Is 2020 an anomaly or an inevitability?
Where do we begin? Our world has changed so much this year. Or has it?
Maybe it has just brought our inadequacies to the surface and shined our worst fears in our faces. We now should know how important the little things that we take for granted are and how they complete us.
We should realize that systemic racism is still here and open up our hearts to change. We need to remember that all lives matter in sickness, in war, in every day life.
As individuals, we need to understand that the chaos of 2020 is real and learn the lessons it has unveiled to each of us to care about each other.
SUE McKELVEY
North Strabane
Systemic rot
Some apologists still claim that police violence against people of color is chiefly due to the serial misconduct of individual rogue cops — and not also due to systemic law enforcement racism.
Essentially the same argument against systemic change was also advanced when serial priest pedophilia was first reported. The sexual abuse of children, we were told, was due to individual pastoral rottenness — and not the systemic failure of the institutional church. Gradually, however, it became clear that much of the ecclesiastical barrel — with its staves of cover-up cardinals and hoops of enabling bishops — was also rotten.
This systemic putrescence — much due to the urging of the laity — had to be acknowledged and recognized before there could be any chance for true reformation and healing in the church.
Similarly, the scourge of police brutality against people of color cannot be eradicated simply by prosecuting individual acts of police misconduct. Notwithstanding the goodwill of many police officers, people of color are systemically treated as “the other” by institutional law enforcement. The superstructure of law enforcement, including its qualified police immunity, code of silence and enabling collective bargaining agreements, operates — intentionally or otherwise — to keep Black people in bondage.
Until law enforcement’s systemic bias against people of color is generally acknowledged, there will be no chance for meaningful change or reconciliation between the police and minority communities which they have sworn to protect and serve.
JOHN KENT LEWIS
Duquesne Heights
Lead by example
I have been shocked to see the news footage of the recent Donald Trump rallies in Oklahoma and Arizona, showing his supporters standing shoulder to shoulder, many of whom are not wearing masks. All politics aside, our president should be leading by example.
Instead, he is placing his reelection campaign ahead of the health and safety not only of his supporters, but that of his own staffers and even himself. I can only imagine how it would feel to have lost a loved one to the virus and hear the president making jokes about COVID-19.
It is time for common sense to prevail. The only way to slow the pandemic and the economic ravages it has wrought is if everyone follows the guidelines by the Centers for Disease Control and Prevention, and puts the safety of others above their own selfish concerns, including President Trump.
DIANA BARBOUR
Carnegie
Model behavior
So many of us do our part observing the posted rules and wearing masks in public places. But far too often, I board a public bus driven by an operator with no mask. I wait in line with other masked patrons at a coffee shop when a police officer enters for his coffee without a mask.
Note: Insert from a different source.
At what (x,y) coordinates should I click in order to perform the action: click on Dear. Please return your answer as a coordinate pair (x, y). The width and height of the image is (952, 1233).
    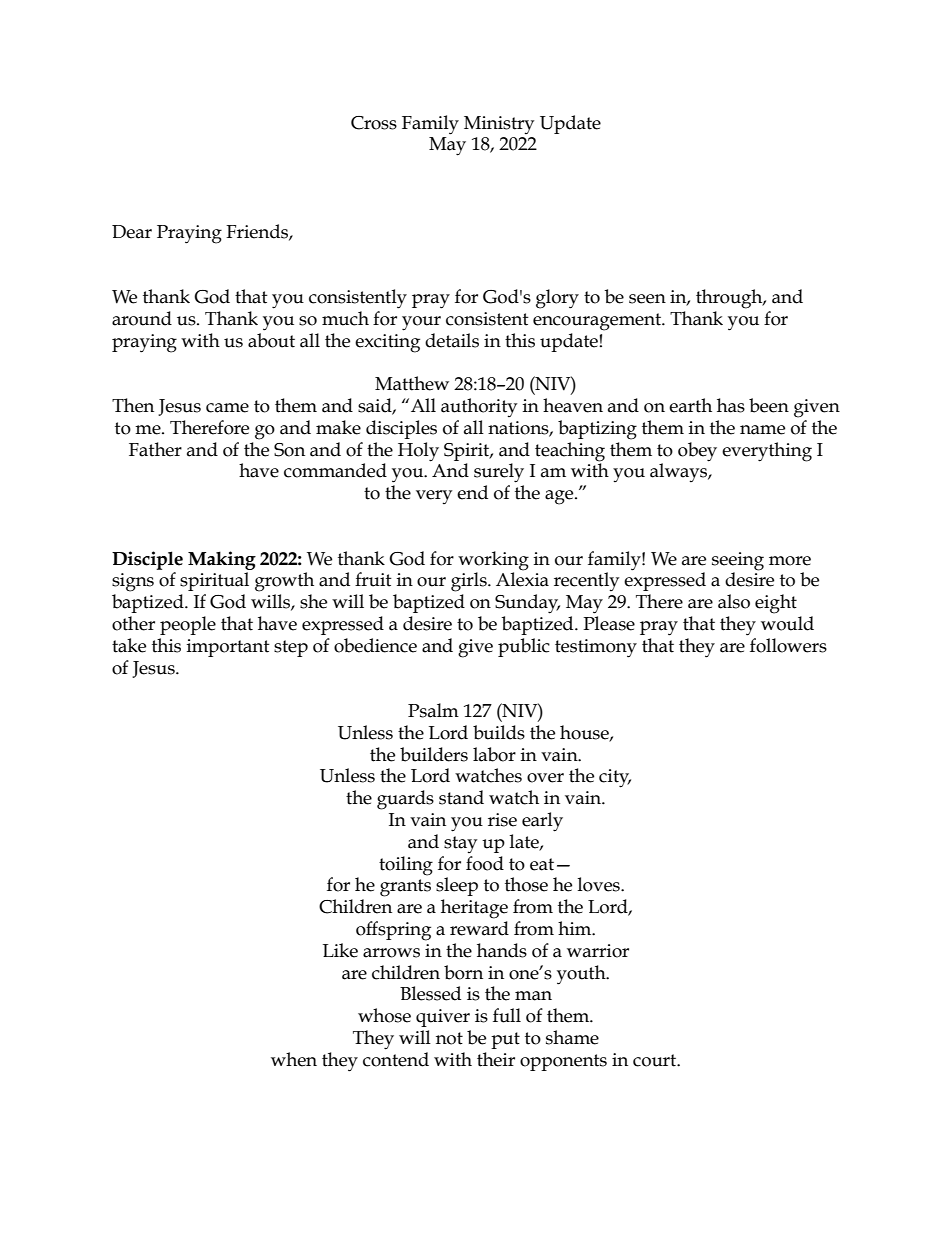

I understand both bus drivers and police have strong unions, but why are those drivers and officers permitted to risk my health because of their machismo?
JAY POLIZIANI
Greenfield
American tradition
As a constituent in the 16th District represented by Rep. Mike Kelly, R-Butler, I received an email titled “The Toppling of Statues Divides Us, Prevents Progress on Race Relations and Police Accountability.” Mr. Kelly begins, “Destroying monuments won’t rewrite our history, but it can prevent us from learning from both good and bad aspects of it.”
Since many of these recently targeted monuments have been around for almost 100 years, starting with the “Lost Cause” myth after the Civil War and accelerating during the era of Jim Crow racism and intimidation, I would submit that we have had plenty of time to “learn” whatever the hell we were going to learn from these public relics.
This email continues in pertinent part, “Additionally, I oppose the removal of monuments to America’s Founding Fathers and others from our history who established or fought to preserve our Constitutional Republic by politicians or mobs.”
I wonder. One could Google images depicting the toppling of the statue of King George III by a “mob” in 1770. I mean, we’re Americans. We have traditions.
Given the rebellious nature of our Founding Fathers — who were men, not demigods — if we educated them about today’s issues and the current occupant of the White House, I suspect they would inquire as to a purveyor of tar and feathers.